To that end, there are two extremely viable candidates for the honor of who gets to go first: Helldivers 2 and Twisted Metal. Both have been heavily rumored over the last year or so, but Helldivers is the one that we know with a degree of certainty is real. For starters, it was included in the massive NVIDA leak from early last year, which doesn’t make it a stone cold lock, but then there was the leak of what appeared to be part of a trailer for Helldivers last year as well. The trailer leak really seems compelling considering that the video’s owner slapped it with a copyright strike – something they would not necessarily need to do for a fake. Developer Arrowhead Game Studios has also been hard at work on a third-person co-op shooter for years now, and I don’t think we have to wait much longer at all to see the fruits of their labor.
As for Twisted Metal, it cannot be far from release itself considering a television adaptation is hitting streaming service Peacock at the end of July. There’s a major caveat, however, and that is that we only have rumors that a Twisted Metal video game reboot exists, with no tangible evidence thus far. In 2021, reports surfaced that Destruction AllStars developer Lucid was given the keys to a Twisted Metal project, only to later have its driving privileges allegedly revoked by papa PlayStation and transferred to now first-party studio Firesprite – the same studio behind Horizon Call of the Mountain for PS VR2.
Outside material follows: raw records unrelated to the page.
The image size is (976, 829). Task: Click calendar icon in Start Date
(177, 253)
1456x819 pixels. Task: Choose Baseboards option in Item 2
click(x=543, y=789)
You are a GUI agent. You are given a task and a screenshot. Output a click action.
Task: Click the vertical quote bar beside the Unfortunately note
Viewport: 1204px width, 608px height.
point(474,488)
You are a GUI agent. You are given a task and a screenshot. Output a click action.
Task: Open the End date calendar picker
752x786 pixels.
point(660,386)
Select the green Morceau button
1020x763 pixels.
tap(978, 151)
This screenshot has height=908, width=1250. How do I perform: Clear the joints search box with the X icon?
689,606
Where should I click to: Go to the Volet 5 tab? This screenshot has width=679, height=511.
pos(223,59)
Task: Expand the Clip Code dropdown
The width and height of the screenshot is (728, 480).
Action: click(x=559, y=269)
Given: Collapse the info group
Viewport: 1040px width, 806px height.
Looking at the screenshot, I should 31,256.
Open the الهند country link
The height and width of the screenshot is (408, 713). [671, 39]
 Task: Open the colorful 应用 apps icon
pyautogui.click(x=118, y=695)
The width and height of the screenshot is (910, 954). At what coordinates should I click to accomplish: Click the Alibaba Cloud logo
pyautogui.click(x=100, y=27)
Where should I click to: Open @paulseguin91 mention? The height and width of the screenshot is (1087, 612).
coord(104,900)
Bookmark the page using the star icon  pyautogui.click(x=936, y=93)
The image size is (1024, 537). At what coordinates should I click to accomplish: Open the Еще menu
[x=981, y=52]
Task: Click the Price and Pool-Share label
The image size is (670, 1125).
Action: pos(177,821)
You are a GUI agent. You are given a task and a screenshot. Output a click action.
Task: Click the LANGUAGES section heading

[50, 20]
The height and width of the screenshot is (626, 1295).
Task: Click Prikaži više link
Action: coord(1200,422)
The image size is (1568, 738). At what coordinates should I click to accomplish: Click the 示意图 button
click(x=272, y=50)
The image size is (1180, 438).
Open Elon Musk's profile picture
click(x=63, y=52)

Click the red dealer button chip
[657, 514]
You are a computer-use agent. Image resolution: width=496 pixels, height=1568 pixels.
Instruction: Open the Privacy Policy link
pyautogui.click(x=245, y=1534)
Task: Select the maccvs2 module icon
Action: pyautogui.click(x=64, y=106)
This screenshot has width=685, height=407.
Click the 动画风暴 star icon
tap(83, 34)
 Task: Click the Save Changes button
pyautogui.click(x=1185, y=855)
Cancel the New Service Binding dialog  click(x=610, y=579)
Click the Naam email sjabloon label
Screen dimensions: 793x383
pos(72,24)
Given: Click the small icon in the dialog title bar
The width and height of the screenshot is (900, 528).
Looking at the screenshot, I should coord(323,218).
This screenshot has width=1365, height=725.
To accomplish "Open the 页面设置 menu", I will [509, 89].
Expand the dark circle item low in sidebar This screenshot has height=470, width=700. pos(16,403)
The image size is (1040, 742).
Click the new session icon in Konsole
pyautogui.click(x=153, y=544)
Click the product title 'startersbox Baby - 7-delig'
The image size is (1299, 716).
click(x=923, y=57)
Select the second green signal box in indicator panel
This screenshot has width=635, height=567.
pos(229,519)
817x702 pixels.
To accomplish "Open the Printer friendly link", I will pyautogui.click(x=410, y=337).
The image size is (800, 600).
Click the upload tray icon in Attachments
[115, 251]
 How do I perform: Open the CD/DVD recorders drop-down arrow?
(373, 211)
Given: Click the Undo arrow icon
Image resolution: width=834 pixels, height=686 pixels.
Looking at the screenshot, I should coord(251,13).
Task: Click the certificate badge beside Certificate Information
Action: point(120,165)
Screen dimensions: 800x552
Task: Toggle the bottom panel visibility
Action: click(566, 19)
It would certainly make sense for PlayStation to revive Twisted Metal as a video game considering the upcoming show, and because of their obvious goal to have synergy amongst its IP across mediums. I question whether its time is now for two reasons – it has somewhat recently changed developers, and the game feels like it’s in a weird spot where it needs the TV show to help bolster its modern-day relevance.
So there you have it - three audacious predictions ahead of Wednesday's showcase. What say you? Am I on to something, or totally off my rocker?